D.R.I.V.E. 2020 MLB Projections: DataRobot Intelligent Value Estimator
At DataRobot, we love problems that involve large sets of data, discrete cause-and-effect events, and difficult predictions; which makes baseball the ideal playground for our data scientists. On our normal days, we work closely with our customers to build prediction models that demystify the future with advanced machine learning techniques. With the current lack of baseball games to watch and enjoy due to delays to the 2020 season, we set our attention, skills, and technology towards exploring the unknowns of the expected 2020 season – who would have performed, who would have won, and who wouldn’t; a lot of which we’ll still see play out when the games return. Thus, we created D.R.I.V.E. MLB: the DataRobot Intelligent Value Estimator for Major League Baseball.
D.R.I.V.E. MLB is a comprehensive prediction system that relies on the same machine learning technology used to deliver over $10 billion in impact to our customers to date. Built with the DataRobot Automated Machine Learning platform, D.R.I.V.E. MLB predicts Wins Above Replacement (WAR – the most common metric for total player performance) for every player in MLB, as well as ancillary stats like wOBA, wRC, and ERA-. By using these player-level predictions, we can also predict team win-loss records, division standings, playoff brackets, and even MVP and Cy Young winners.
We are not the first to undertake this type of prediction system. There are many other high-quality player projection systems available to the public today (ZiPS, PECOTA, STEAMER to name a few). Each of these systems has a great track record of using generally-accepted techniques for predictions. However, there is a common shortcoming to them all in that they rely on either direct comparisons to the past or simple regression techniques to look into the future. A more nuanced, machine learning-driven analysis of the data will identify deeply ingrained patterns and trends, and should lead to a higher degree of accuracy in our predictions.
D.R.I.V.E. MLB models were built upon a dataset going back to 1998, and includes roughly 1,500 season-specific statistics for each player – everything from age, to wRC+, to days on the Injured List. We created approximately 2,000 more variables for each player via feature engineering, capturing relevant information from previous seasons in an attempt to allow the model to understand their trajectories as players. After building this massive dataset, we then relied on DataRobot to do the heavy data science lifting of training and evaluating many dozens of different machine learning models to determine which model (or ensemble of multiple models) would give us the best predictions for the 2020 season. Normally, this modeling stage of the data science process would’ve taken weeks, but our team could iterate quickly with automated machine learning from DataRobot, building models overnight and then going back to the data acquisition and preparation to refine our approach.

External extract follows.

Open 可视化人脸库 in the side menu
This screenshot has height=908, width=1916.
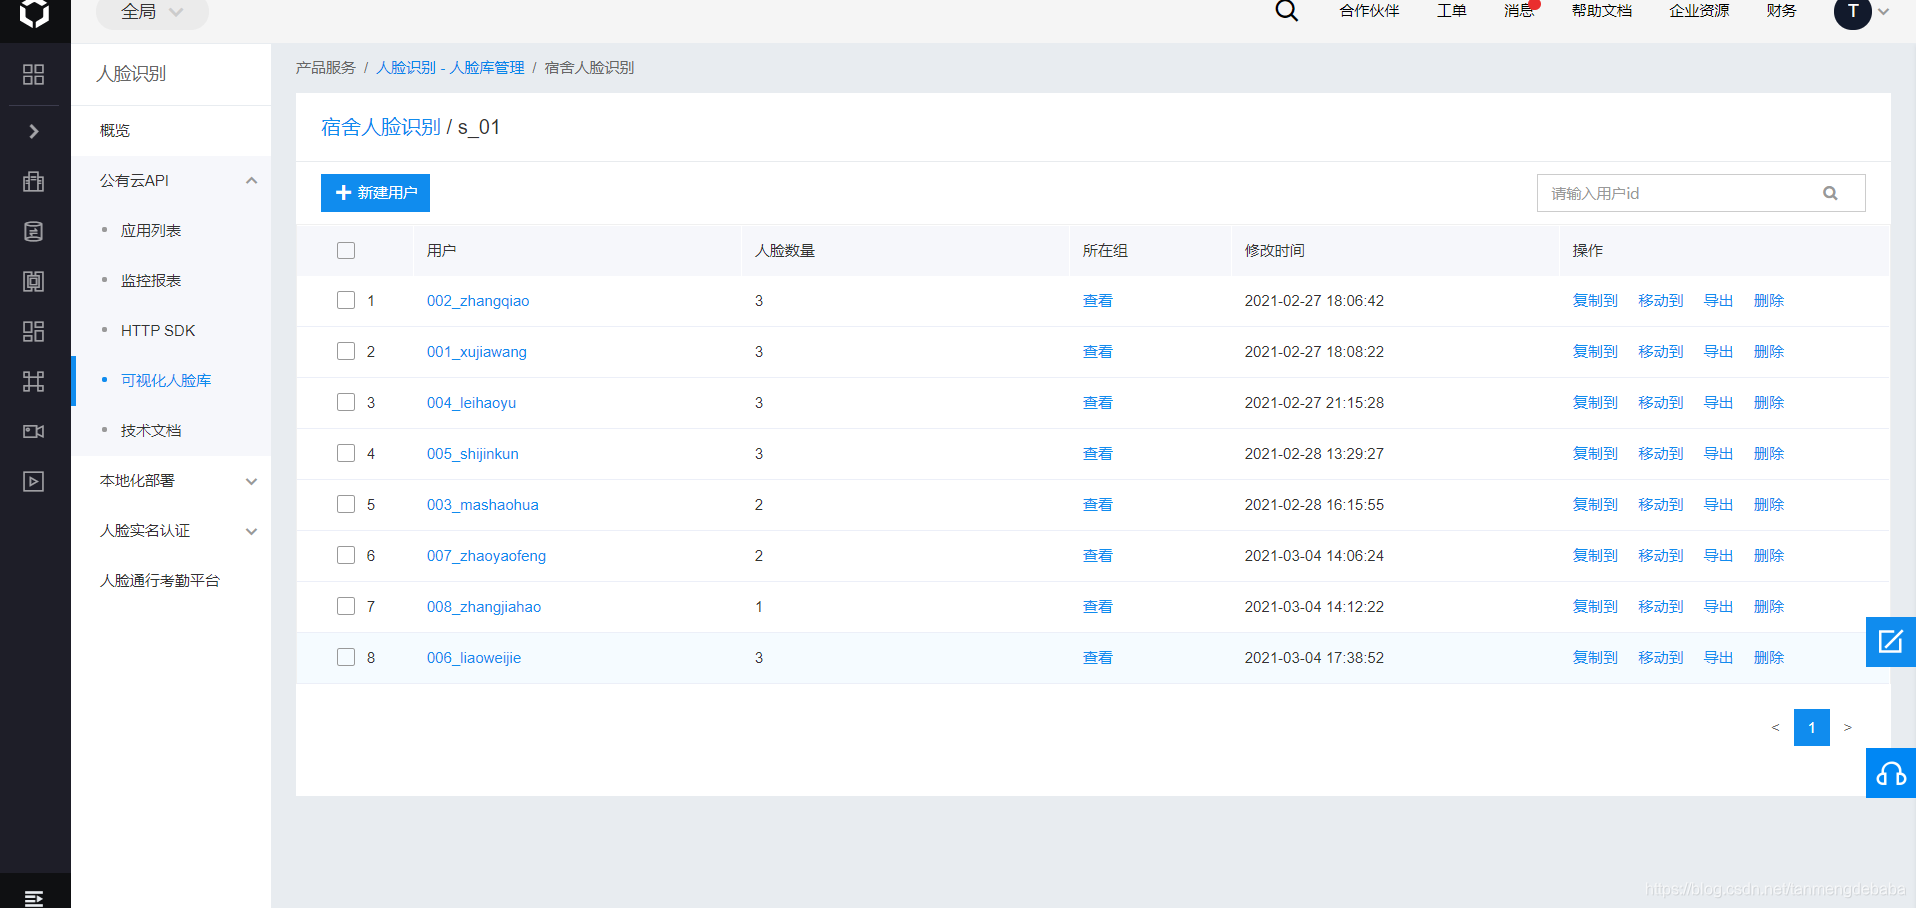coord(166,381)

When the automated machine learning process was done, one model emerged as the winner out of a total of more than 65 high-performing competitor models. Competitor models included many variations and blends of Random Forests, Support Vector Machines, TensorFlow Deep Learning, Vowpal Wabbit, and Keras Neural Networks. The winning model was a Gradient Boosted Trees Regressor. This took advantage of bootstrap re-sampling of trees, where each successive tree was fitted to the residual errors of all previous trees combined. Early stopping was leveraged to maximize model accuracy while avoiding overfitting on the training data.
When we tested our models for accuracy, this winning model scored the best on “RMSE”, which is an advanced metric for computing the errors in model predictions vs. actual outcomes.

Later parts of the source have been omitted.